Task: Write out every record below exactly as given. Leave the pictures out.

Pixel coordinate grounding data:

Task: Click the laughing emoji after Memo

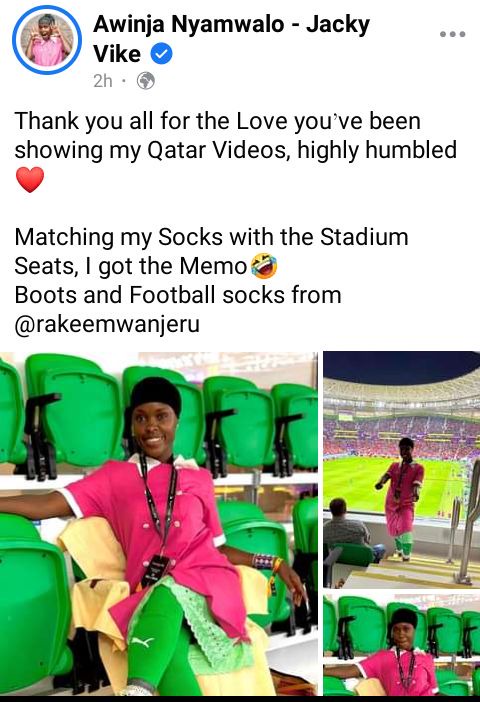Action: tap(264, 266)
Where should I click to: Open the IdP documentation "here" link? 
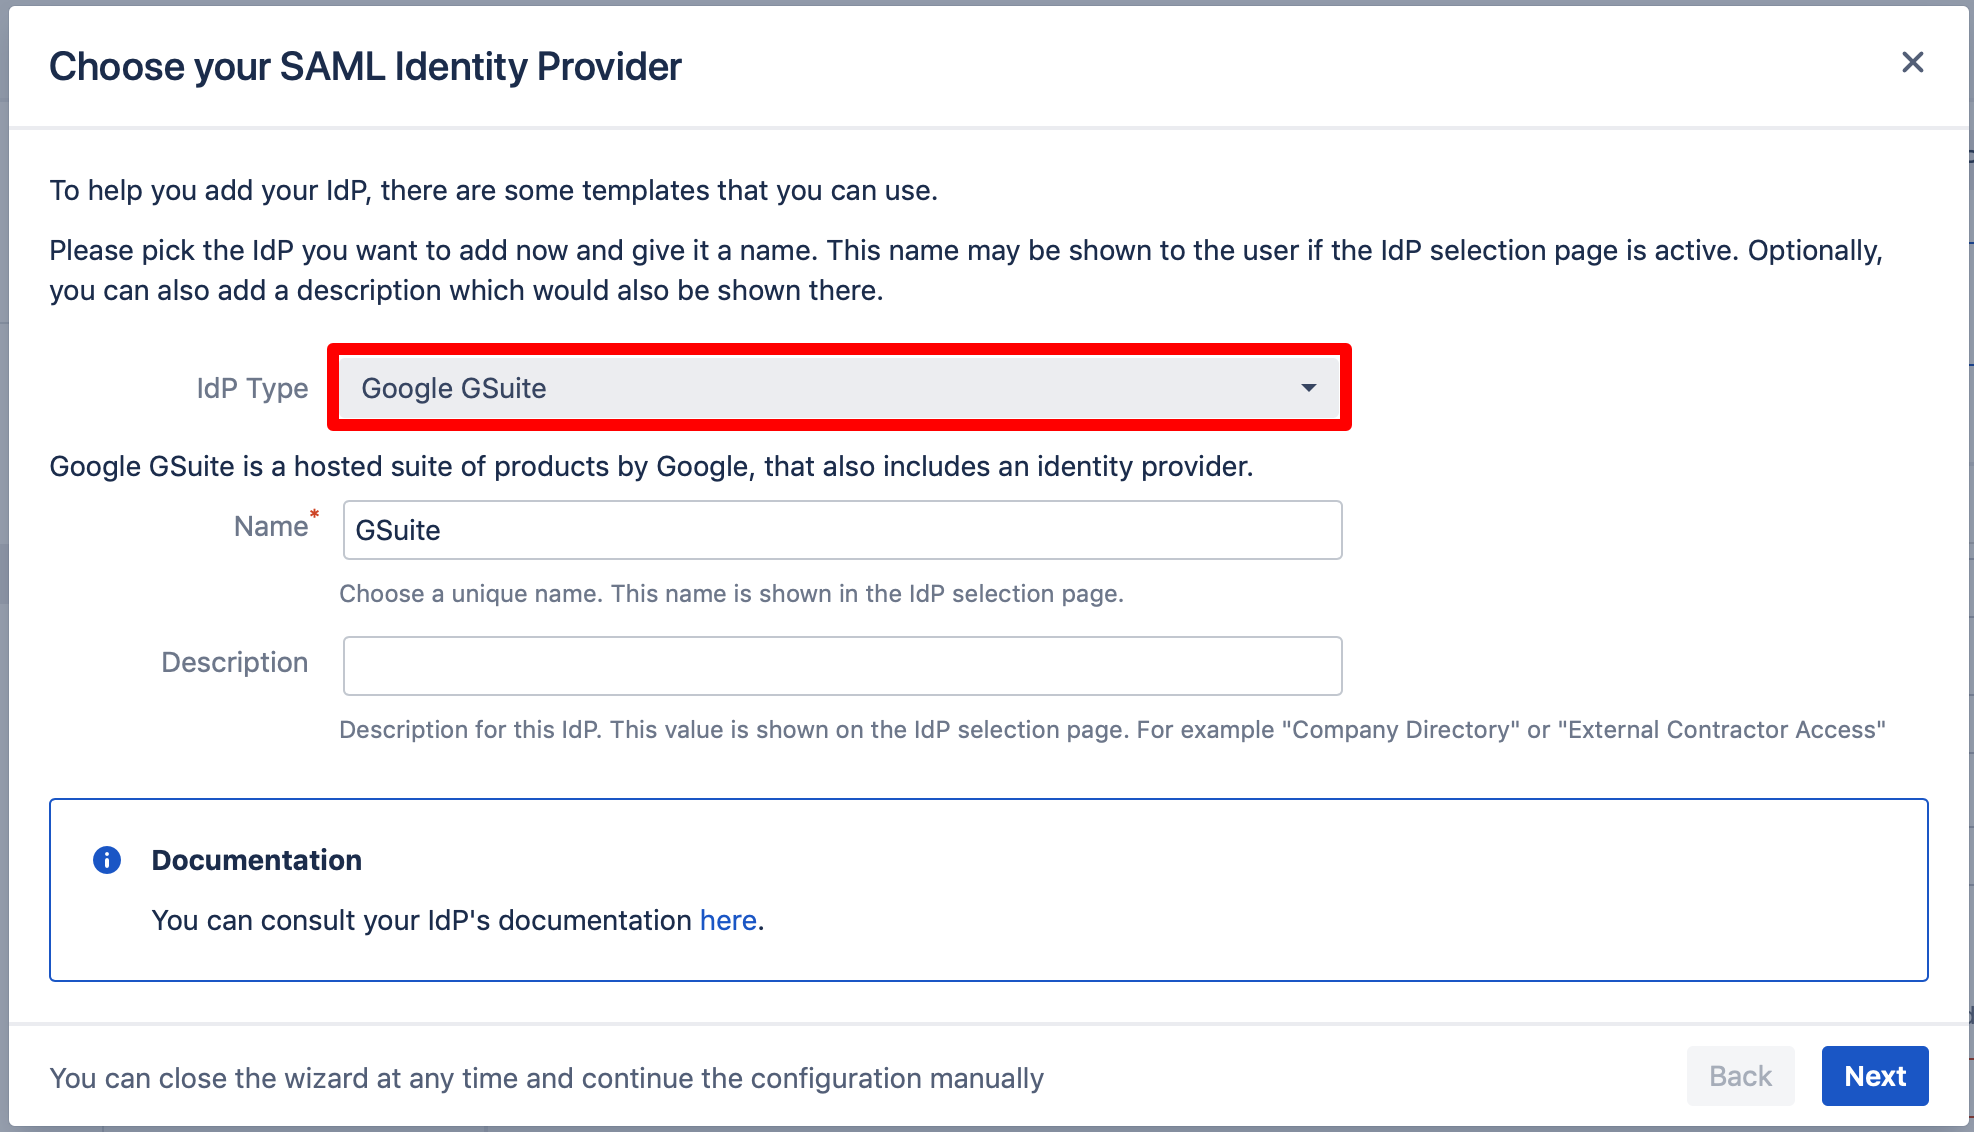pos(728,920)
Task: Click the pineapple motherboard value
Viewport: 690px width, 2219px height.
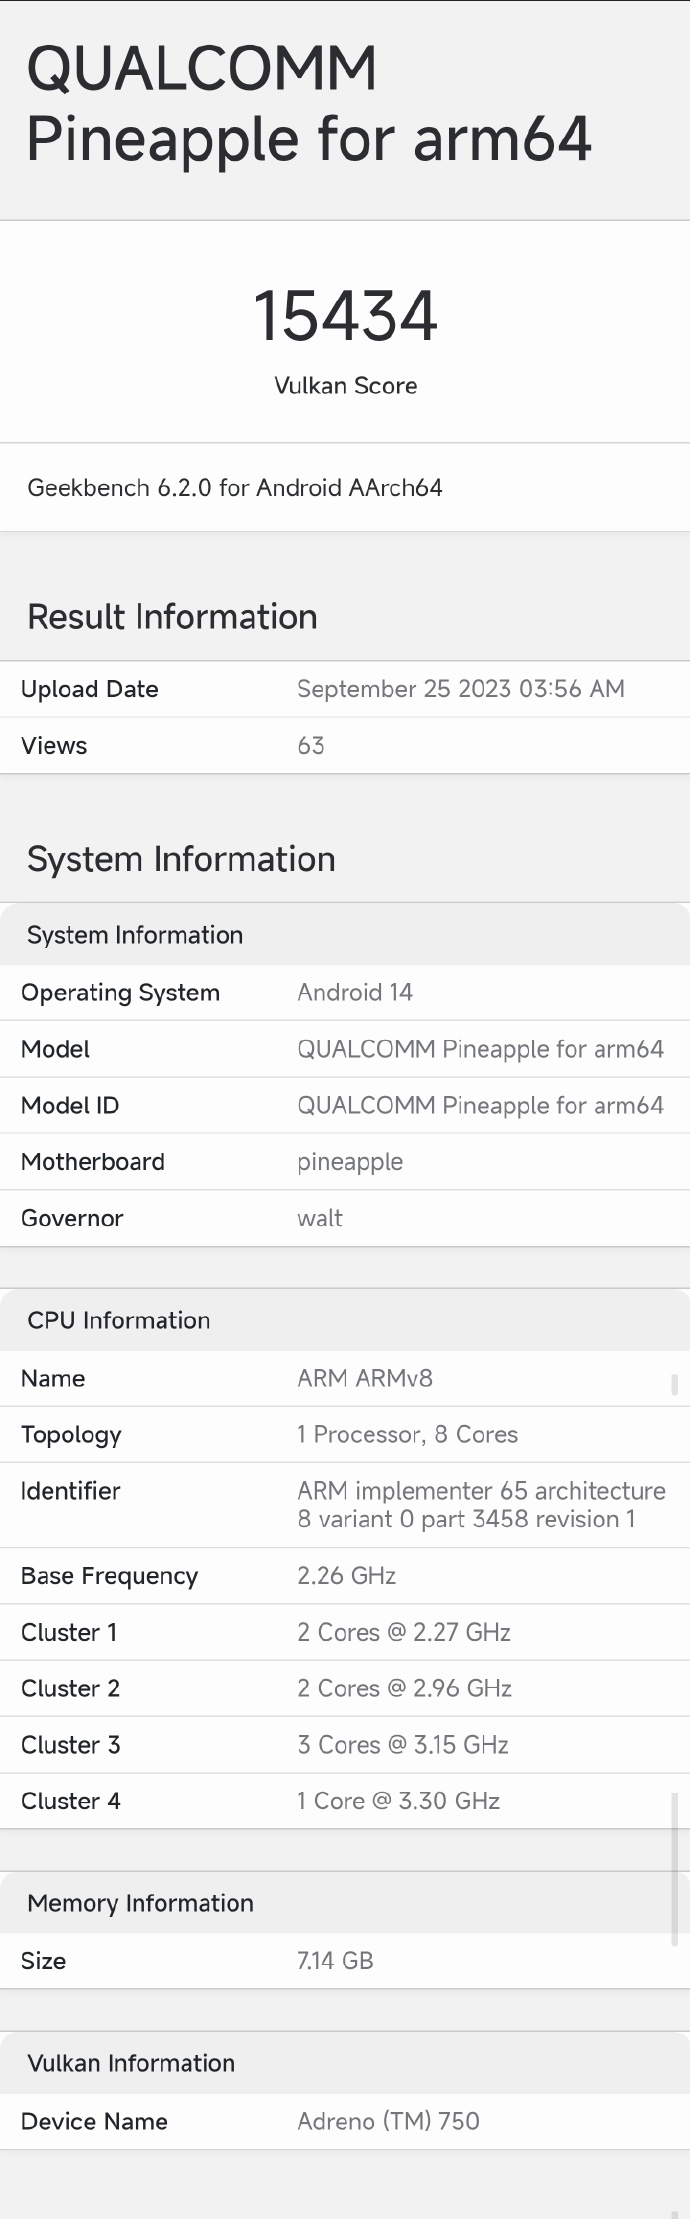Action: pos(350,1162)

Expected answer:
Task: Click the laughing emoji after Memo

Action: tap(264, 266)
Where should I click to: Open the IdP documentation "here" link? 
pos(728,920)
Task: Click the pineapple motherboard value
Viewport: 690px width, 2219px height.
Action: pos(350,1162)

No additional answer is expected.